- **Fragmento de página**:

Hacia fines del siglo XIX etnólogos como James Frazer se adentraban en la mitología como medio de estudio de los pueblos contemporáneos, y al mismo tiempo fundaban las bases de la antropología prehistórica.
El alemán Schliemann, munido de su ejemplar de la Ilíada, había encontrado lo que creía que era la ciudad de Troya, y afirmaba que en Micenas había dado con el palacio de Agamenón.
A los académicos les resultaba difícil aceptar que la Ilíada fuera una fuente confiable, pero la realidad era incontestable: Schliemann encontraba ruinas, y la Biblia, sobre todo después de Darwin, no parecía tan eficaz. Comenzaba a nacer una nueva ciencia histórica, la arqueología. Y después de Troya, Micenas y Tirinto, cuando faltaban pocos años para termi9nar el siglo XIX, Schliemann comenzó a buscar el laberinto del Minotauro.

Una serie de registros
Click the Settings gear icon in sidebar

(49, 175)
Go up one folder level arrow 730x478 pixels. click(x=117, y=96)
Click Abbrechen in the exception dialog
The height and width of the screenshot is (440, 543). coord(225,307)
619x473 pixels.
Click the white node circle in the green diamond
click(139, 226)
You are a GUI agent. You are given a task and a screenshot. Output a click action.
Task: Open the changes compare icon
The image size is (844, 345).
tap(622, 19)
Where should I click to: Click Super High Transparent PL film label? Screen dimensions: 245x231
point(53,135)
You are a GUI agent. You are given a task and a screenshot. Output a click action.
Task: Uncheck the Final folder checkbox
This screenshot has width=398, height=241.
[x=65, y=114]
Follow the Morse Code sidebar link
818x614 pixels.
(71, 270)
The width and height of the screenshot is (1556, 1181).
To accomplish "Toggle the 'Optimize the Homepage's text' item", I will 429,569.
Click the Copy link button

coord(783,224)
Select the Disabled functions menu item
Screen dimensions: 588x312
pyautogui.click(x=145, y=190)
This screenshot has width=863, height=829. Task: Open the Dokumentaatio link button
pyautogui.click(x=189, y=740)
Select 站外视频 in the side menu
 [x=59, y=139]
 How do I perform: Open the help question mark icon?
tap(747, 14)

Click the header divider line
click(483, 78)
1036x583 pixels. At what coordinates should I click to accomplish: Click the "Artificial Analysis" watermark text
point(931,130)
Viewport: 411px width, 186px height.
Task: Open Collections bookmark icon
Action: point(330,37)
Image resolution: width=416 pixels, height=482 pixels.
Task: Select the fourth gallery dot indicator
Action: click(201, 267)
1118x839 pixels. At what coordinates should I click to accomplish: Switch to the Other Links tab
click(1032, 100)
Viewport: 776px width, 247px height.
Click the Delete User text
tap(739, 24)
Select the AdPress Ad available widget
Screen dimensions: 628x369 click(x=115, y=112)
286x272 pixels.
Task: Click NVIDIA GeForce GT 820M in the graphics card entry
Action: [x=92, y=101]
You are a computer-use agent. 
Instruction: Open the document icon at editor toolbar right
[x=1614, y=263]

- **Consigna**:
Resume en dos oraciones el fragmento de página sobre Schliemann.

- **Respuesta**:
A fines del siglo XIX, etnólogos como James Frazer estudiaban la mitología para conocer a los pueblos contemporáneos y sentaban las bases de la antropología prehistórica, mientras el alemán Schliemann, guiado por la Ilíada, creía haber hallado Troya y el palacio de Agamenón en Micenas. A los académicos les costaba aceptar la Ilíada como fuente confiable, pero Schliemann encontraba ruinas y comenzaba a nacer una nueva ciencia histórica, la arqueología; después de Troya, Micenas y Tirinto, Schliemann empezó a buscar el laberinto del Minotauro.